| Page extract |
--------
01 September 2011

Army Could Shed Up To 15 BCTs In Push To Meet Budget Savings Goal

End strength cuts seen as inevitable
Army Could Shed Up To 15 BCTs In Push To Meet Budget Savings Goal
Inside the Army - 08/29/2011

The Army has offered to cut up to 15 brigade combat teams to meet defense savings goals negotiated by the White House and Congress, Inside the Army has learned.

The proposal, briefed to the high-level Deputy's Advisory Working Group in recent weeks, offers a range of cuts in personnel that could bring the number of active-duty BCTs from 45 down to 30 in the most extreme case, according to an official familiar with the deliberations.

A plan to reorganize the Army's premiere fighting formations has been in the works for some time. Then-Training and Doctrine Command Chief Gen. Martin Dempsey last year ordered an exploration of the effects that a plus-up of maneuver forces in BCTs would bring. The force-design move, as envisioned then, was expected to reduce the total number of BCTs by 10, but increase their size and fighting capability.

Dempsey became Army chief of staff in the spring. President Obama selected him to serve as chairman of the Joint Chiefs of Staff only weeks after taking the Army job.

The goal of fewer but bigger and more fighting-capable BCTs still holds as the number of reductions possible is now pegged at 15, according to the official. While planning continues toward $350 billion in savings over a decade, the possibility of even greater cuts has created a sense of uneasiness. "If sequestration comes into play, who knows what the number is," said the official, referring to an automatic reduction of hundreds of billions of dollars in security-related spending that would take effect if Congress is unable to pass new saving proposals produced by a bipartisan debt "super committee."

The Army proposal leaves intact the service's 28 Reserve-Component BCTs, according to the official. The units are less expensive than their active-duty counterparts; tweaking their numbers is considered politically sensitive, and their capabilities are needed by governors to deal with domestic crises, the official said.

An Army spokeswoman did not return a request for comment on the service's BCT plans by press time (Aug. 26).

While the expectation among defense insiders has been that the Army's response to the nation's fiscal woes would involve reducing end strength (beyond reversing temporary increases and a cut of 27,000 already planned), the matter has so far been discussed only behind closed doors.
--------
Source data
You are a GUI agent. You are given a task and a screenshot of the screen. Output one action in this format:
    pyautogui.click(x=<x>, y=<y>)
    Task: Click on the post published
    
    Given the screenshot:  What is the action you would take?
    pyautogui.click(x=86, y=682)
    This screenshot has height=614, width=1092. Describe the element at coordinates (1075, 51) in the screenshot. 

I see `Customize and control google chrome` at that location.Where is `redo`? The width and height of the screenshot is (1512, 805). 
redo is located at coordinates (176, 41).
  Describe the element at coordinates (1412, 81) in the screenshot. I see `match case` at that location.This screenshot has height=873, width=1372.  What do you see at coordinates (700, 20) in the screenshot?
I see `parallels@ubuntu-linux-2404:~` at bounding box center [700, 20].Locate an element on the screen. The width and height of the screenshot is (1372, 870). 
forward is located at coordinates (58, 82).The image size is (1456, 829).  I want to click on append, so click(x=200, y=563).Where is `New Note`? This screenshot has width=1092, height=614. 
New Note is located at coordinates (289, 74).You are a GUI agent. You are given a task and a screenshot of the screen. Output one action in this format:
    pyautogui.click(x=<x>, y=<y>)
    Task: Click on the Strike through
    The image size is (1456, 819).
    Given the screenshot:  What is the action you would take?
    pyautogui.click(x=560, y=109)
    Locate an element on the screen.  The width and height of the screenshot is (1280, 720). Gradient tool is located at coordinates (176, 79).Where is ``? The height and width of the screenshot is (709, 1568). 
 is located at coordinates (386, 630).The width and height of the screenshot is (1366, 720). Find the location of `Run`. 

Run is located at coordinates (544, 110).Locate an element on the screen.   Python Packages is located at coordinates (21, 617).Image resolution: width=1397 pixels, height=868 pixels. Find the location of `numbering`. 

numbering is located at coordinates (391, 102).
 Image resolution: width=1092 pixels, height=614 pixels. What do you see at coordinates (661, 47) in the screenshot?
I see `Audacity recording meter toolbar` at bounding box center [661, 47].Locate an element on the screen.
--------
| What to work on |
1. Answer these questions using the article on Army brigade cuts:
(a) In the most extreme case, how many active-duty BCTs would remain?
(b) How many Reserve-Component BCTs does the Army proposal leave intact?
(c) To what position did President Obama select Dempsey?
2. Pick up the article on Army brigade cuts after its final sentence and continue it.
The records were taken from a separate source.

| Responses by task |
1.
(a) 30
(b) 28
(c) Chairman of the Joint Chiefs of Staff

2.
Army Chief Information Officer Lt. Gen. Susan Lawrence, in a teleconference with reporters last week, noted "directions" from Defense Department leaders to that effect. "We . . . anticipate, based on the reduced budget, depending on how reduced the budget is -- then we're probably talking taking forces out of the inventory," she said. "I think we can say with pretty high confidence that there'll be forces taken out of the inventory. We just don't know how many at this time."

The number of Army BCTs is a fundamental yardstick in a defense-wide strategy for the employment of land power. Internally, the figure is tied into the Army Force Generation concept and equipping strategies, and it plays a role in the tempo of unit rotations in and out of war zones during extended conflicts.

From an operational perspective, fewer BCTs would mean the Army "can't be in as many places; they can't be in as many cities at the same time, because they won't have the headquarters to control independent operations," the service official said. But the goal is to retain sufficient combat power for a "big fight" as well as a set of smaller fights in which units would need to operate independently, the official added.

Some analysts see the appetite for long ground engagements, like Iraq or Afghanistan, waning among administration officials and the public. Inside the Army reported last month that Joint Staff officials readying their annual Operational Availability study had been instructed to identify force cuts that could be made under the assumption that the U.S. military would no longer take up the hugely expensive mission of rebuilding wartorn nations (ITA, July 7, p1).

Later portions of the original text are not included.